Krefeld: Fotoshooting gegen Rechtsextremismus in der Mediothek
In Krefeld (Nordrhein-Westfalen) gibt es bald die Chance, Gesicht gegen Rechtsextremismus, Rassismus und Antisemitismus zu zeigen. Die Initiative „Gesichter gegen Rechts“ organisiert ein offenes Fotoshooting in der Mediothek Krefeld. Die Aktion ist Teil einer großen Deutschlandtour, die vom 29. August bis zum 11. Oktober insgesamt 20 Städte besucht.

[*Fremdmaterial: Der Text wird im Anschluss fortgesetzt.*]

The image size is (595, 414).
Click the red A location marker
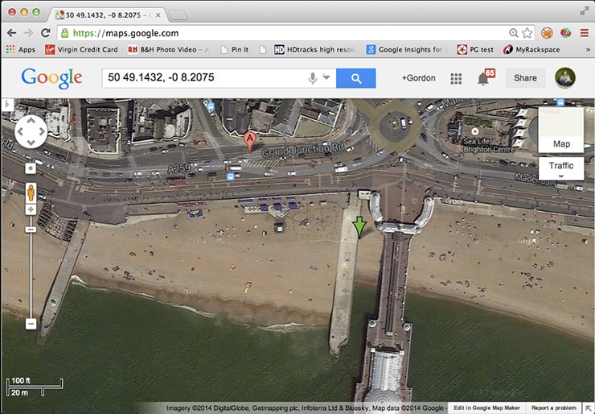[x=249, y=140]
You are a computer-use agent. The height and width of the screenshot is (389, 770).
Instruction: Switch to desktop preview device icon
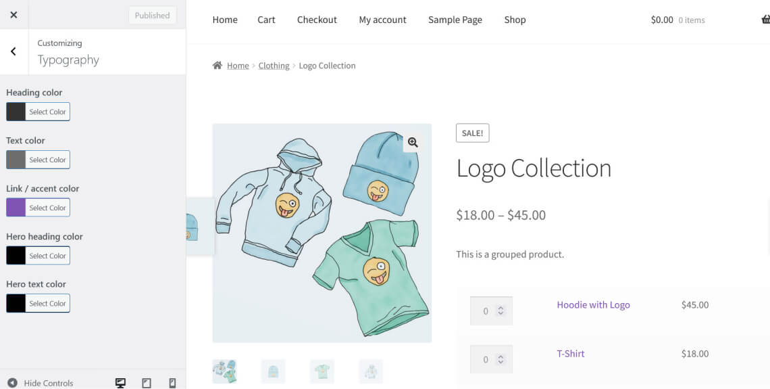121,383

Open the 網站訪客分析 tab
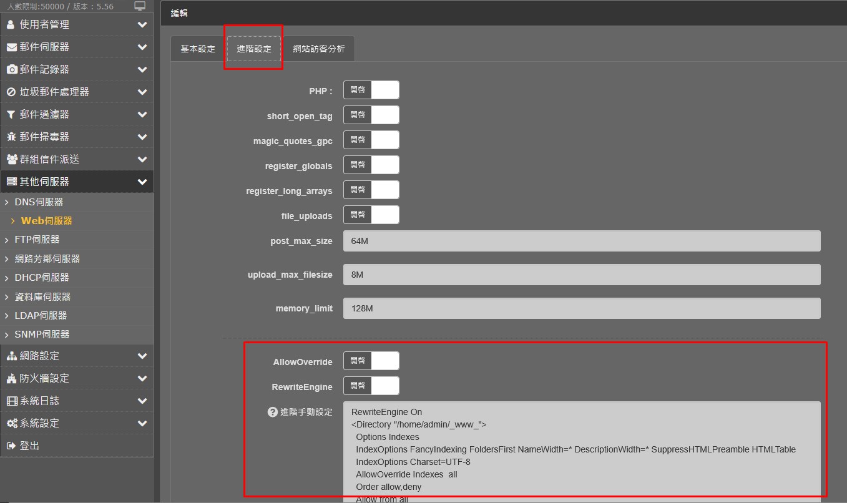[318, 49]
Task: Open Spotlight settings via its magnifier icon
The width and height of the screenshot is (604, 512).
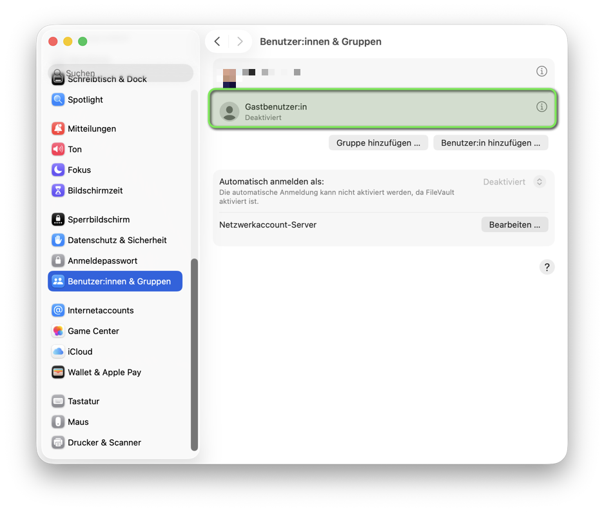Action: point(58,100)
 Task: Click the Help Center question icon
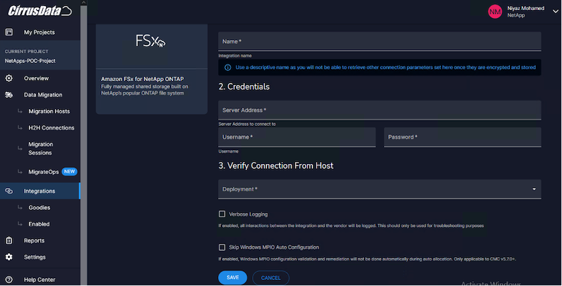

Das Projekt wird von den Fotografen Anne Manke, Samira Schulz, Arne Landwehr und Kai Mattern geleitet. Sie fotografieren Menschen, die für Demokratie, Menschenrechte und eine vielfältige Gesellschaft stehen. Bisher haben schon knapp 4.000 Menschen an der Aktion teilgenommen. Die Porträts entstehen vor bunten Hintergründen und sollen zeigen, dass sich viele Menschen nicht einschüchtern lassen.
Wer mitmachen möchte, sollte auf die Kleidung achten. Die Organisatoren bitten um neutrale oder einfarbige Sachen ohne Logos oder politische Sprüche, damit das Gesicht im Mittelpunkt steht. Das Shooting dauert nur wenige Minuten. Die Fotos werden später für die Öffentlichkeitsarbeit sowie in Online- und Printmedien genutzt.

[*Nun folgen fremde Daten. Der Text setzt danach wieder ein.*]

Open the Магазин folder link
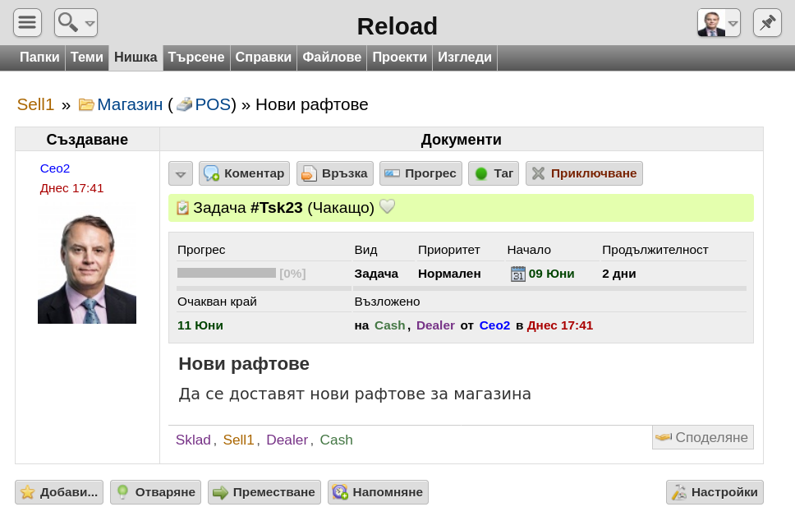 (x=130, y=104)
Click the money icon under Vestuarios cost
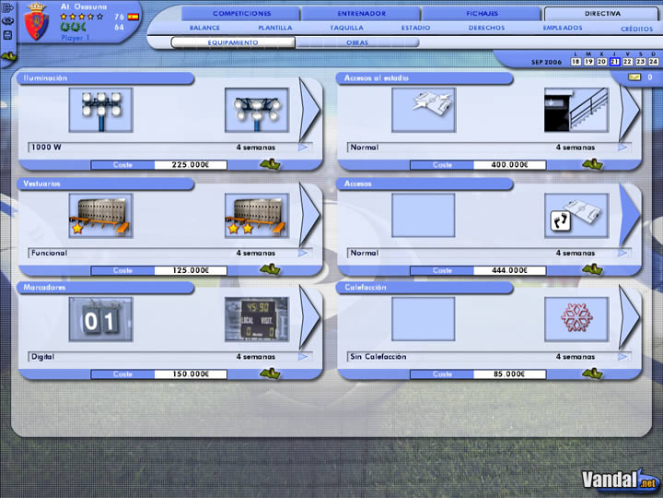This screenshot has width=663, height=498. click(270, 269)
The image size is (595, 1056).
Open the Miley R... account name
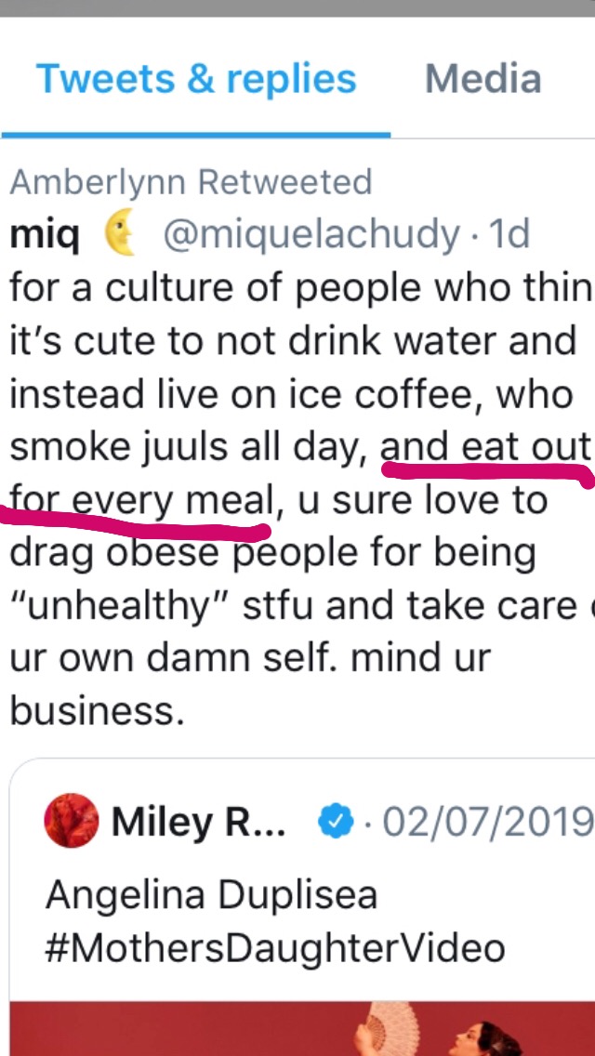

Wer dabei sein will, muss eine Einverständniserklärung unterschreiben. Diese kann man entweder vor Ort ausfüllen oder vorher auf der Internetseite der Initiative herunterladen und mitbringen. Termine für die Aufnahmen können unter www.gesichtergegenrechts.org/events/krefeld gebucht werden.
Neben dem Fotoshooting steht in Krefeld zudem die Interkulturelle Woche an. Diese findet vom 26. September bis zum 4. Oktober statt und beginnt traditionell mit einer großen Feier auf dem Südwall.